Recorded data
┄┄┄┄┄┄
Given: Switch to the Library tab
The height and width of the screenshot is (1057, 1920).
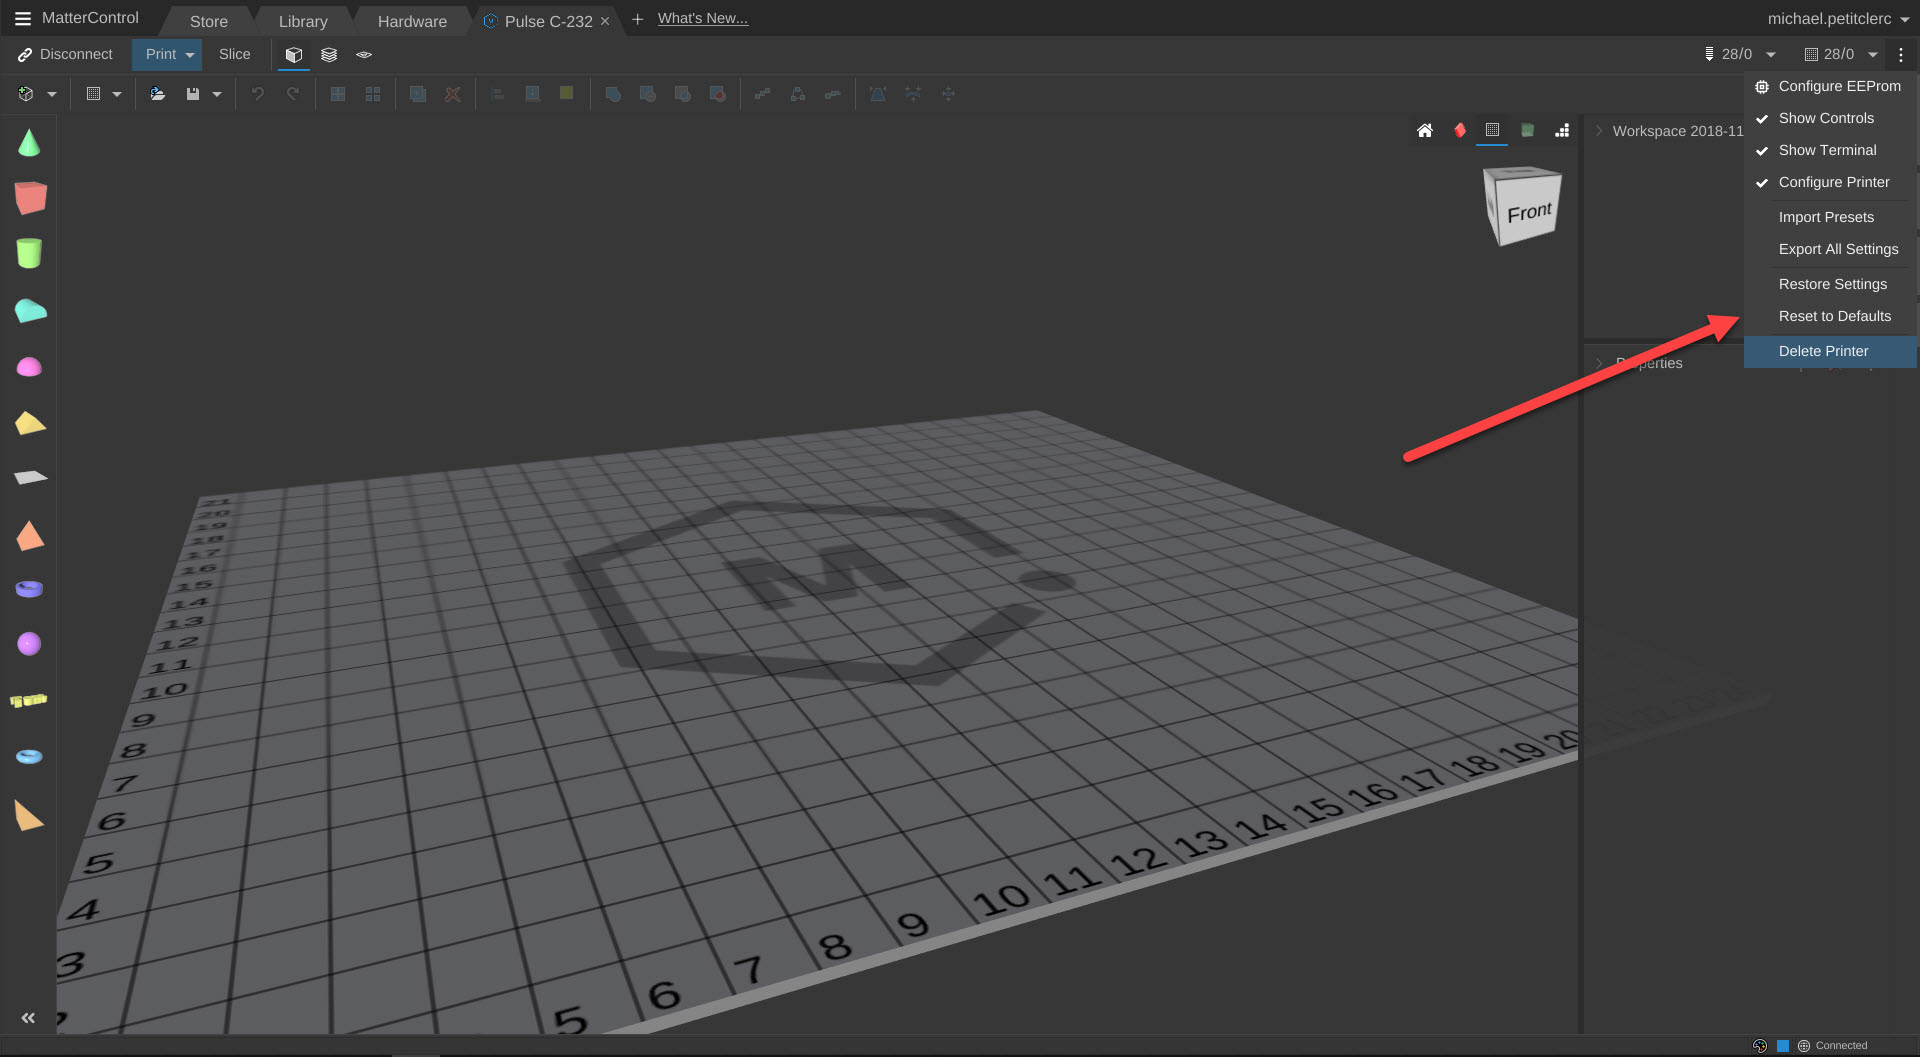Looking at the screenshot, I should [x=303, y=21].
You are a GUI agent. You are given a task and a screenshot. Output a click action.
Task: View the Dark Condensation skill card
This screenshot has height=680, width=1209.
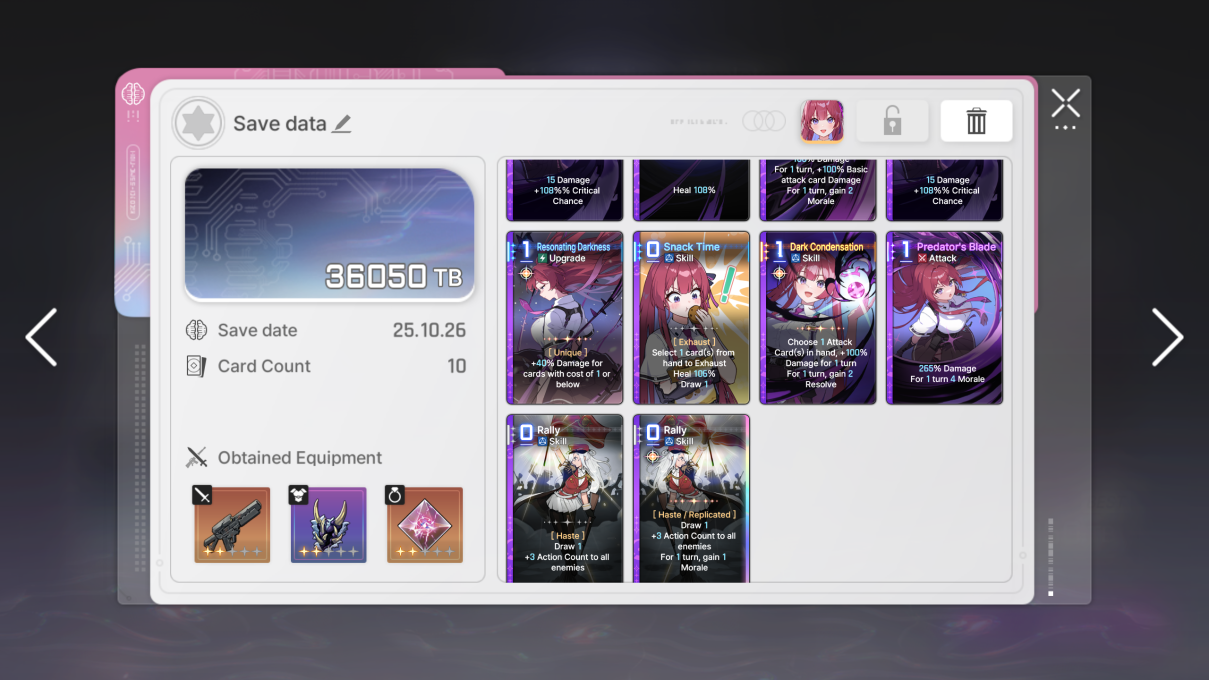pos(818,318)
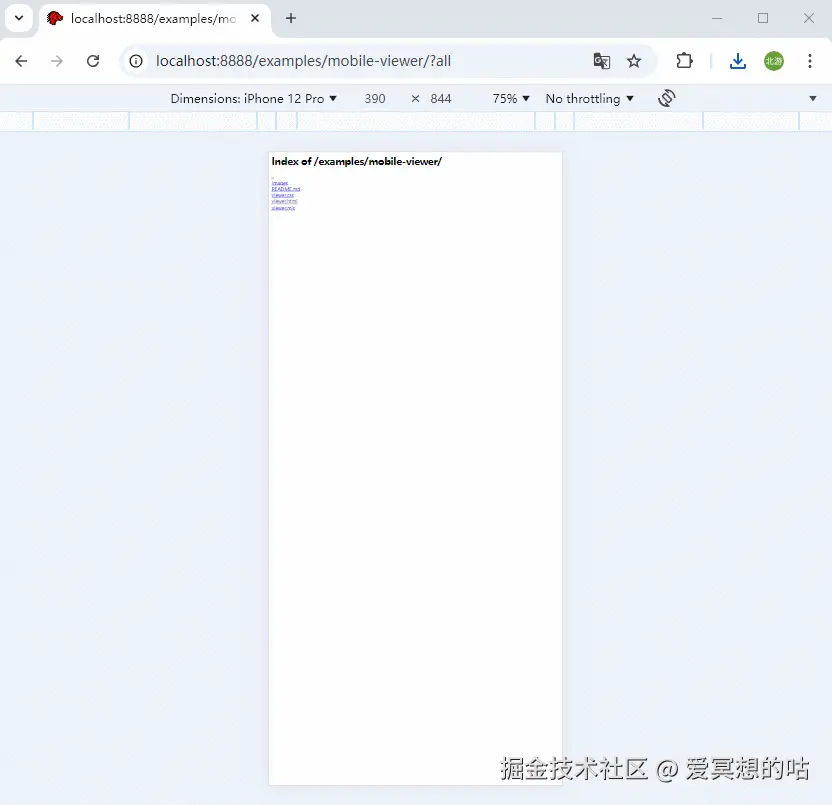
┄┄┄┄┄┄
WORK INSTRUCTION> Make an exact copy of the records above, one that has none of the pictures.

YOUR RESPONSE>
Given: Switch to the Library tab
The height and width of the screenshot is (1057, 1920).
Looking at the screenshot, I should [x=303, y=21].
You are a GUI agent. You are given a task and a screenshot. Output a click action.
Task: View the Dark Condensation skill card
This screenshot has height=680, width=1209.
pos(818,318)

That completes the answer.